When you join the Labour Party you receive emails addressing you as "comrade" which is a bit hilarious. Now Corbyn's leader of the party, and a non-appointed front bench are resigning in droves, and it's still a bit hilarious. Here, anyway, is what I reckon...
"I see you, the media!"
I genuinely don't think I'll forget that first TV debate. I'll never
forget thinking "Well 'favourite' Andy Burnham's nobody's favourite now surely." But more than that, I won't forget the
woman in the audience who asked why refugees should be given a home while
she might lose hers, and how Corbyn scolded her and took this
opportunity to attack the show "Benefits Street", and then how Yvette Cooper said she didn't want
to see her lose her home either, and how I thought that that was important. Both Cooper and Kendall appeared to have a far greater understanding of the true importance of Social Security than their male counterparts. It was practical, not ideological. So why did I end up voting for Corbyn?
Maybe it's because the next time I saw Yvette Cooper on television she was talking about how her policies were "for the future, not the past..." and I just couldn't take any more guff. "We need to send a clear message" - every candidate was saying that apart from Corbyn. Maybe it's because I found candidates campaigning for the party
leadership on a platform of how attractive they'd prove to the opposing
party off-puttingly bone-headed as a strategy: "Vote for me because I'll
ignore you." Maybe it's because I wanted an opposition that opposed and didn't just abstain. Maybe it was because of that thing I wrote about wanting a Labour movement that engaged with the electorate as an energy to be harnassed rather than a market to be captured. Maybe it's because, horrible as this sounds, Cooper's husband couldn't even save his own seat so I found it very difficult seeing him on the steps of Number 10, even by association.
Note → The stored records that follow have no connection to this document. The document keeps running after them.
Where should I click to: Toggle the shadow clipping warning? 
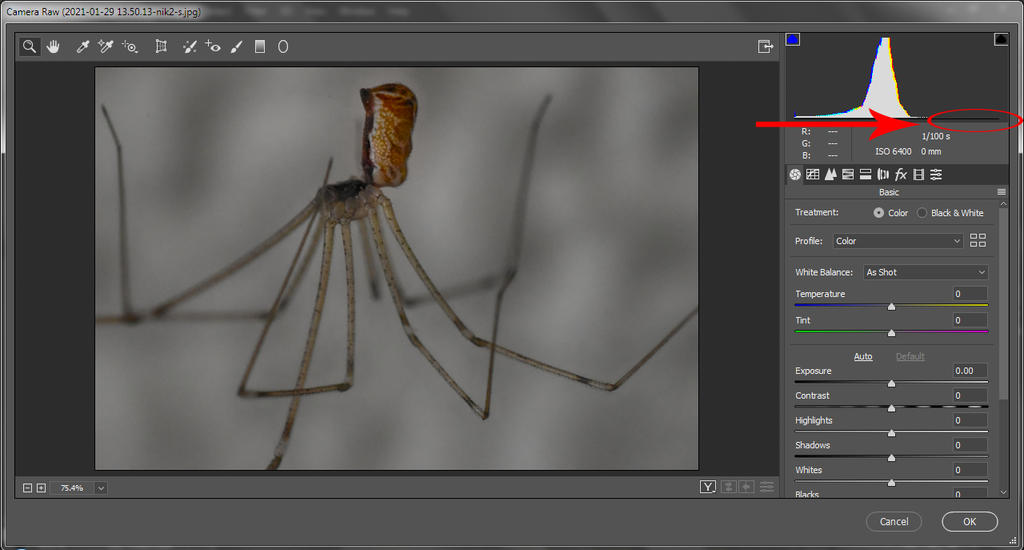tap(793, 40)

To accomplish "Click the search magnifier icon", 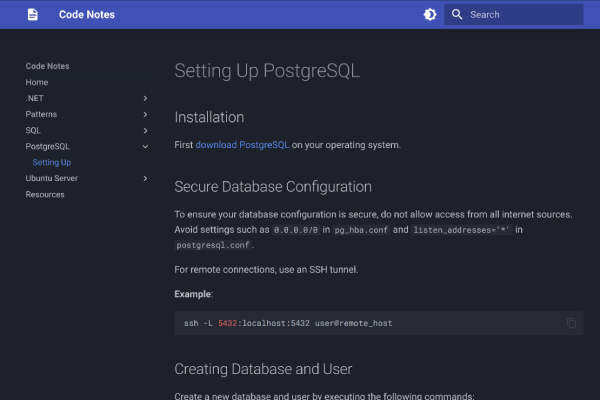I will click(x=457, y=15).
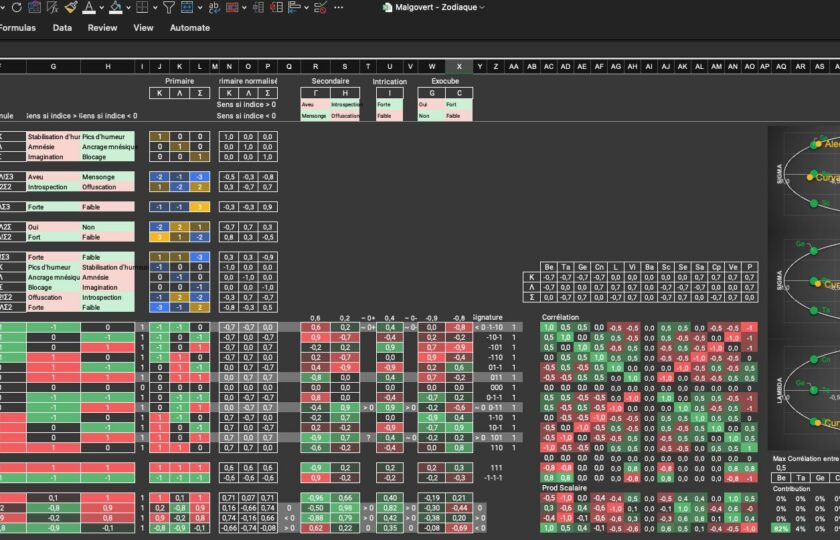Open the Review ribbon tab
840x540 pixels.
[102, 28]
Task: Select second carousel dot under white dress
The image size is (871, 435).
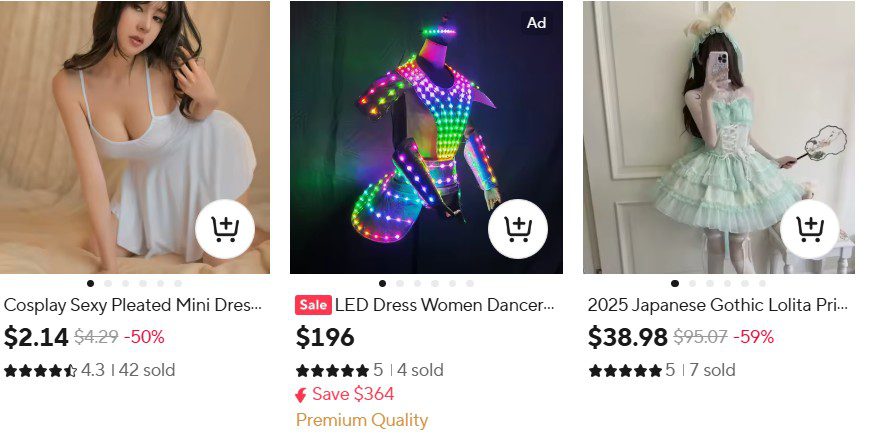Action: coord(108,283)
Mainly though, I think I voted for him because I wanted him to win. To see. Just to see. That might strike you as irresponsible, and I take the passion of those on the Left who attack Corbyn as unelectable extremely seriously, but I just can't agree yet. Arguing that his leadership would condemn Labour to the political wilderness ignores the fact that Labour have lost two elections now, while Nigel Farage made a far larger dent in the political discourse than Miliband without even winning a seat. What exactly is a wilderness if not where Labour already was? There'll be voters at the next election who were born in 2002. Try warning about them about "the lessons of the '80s".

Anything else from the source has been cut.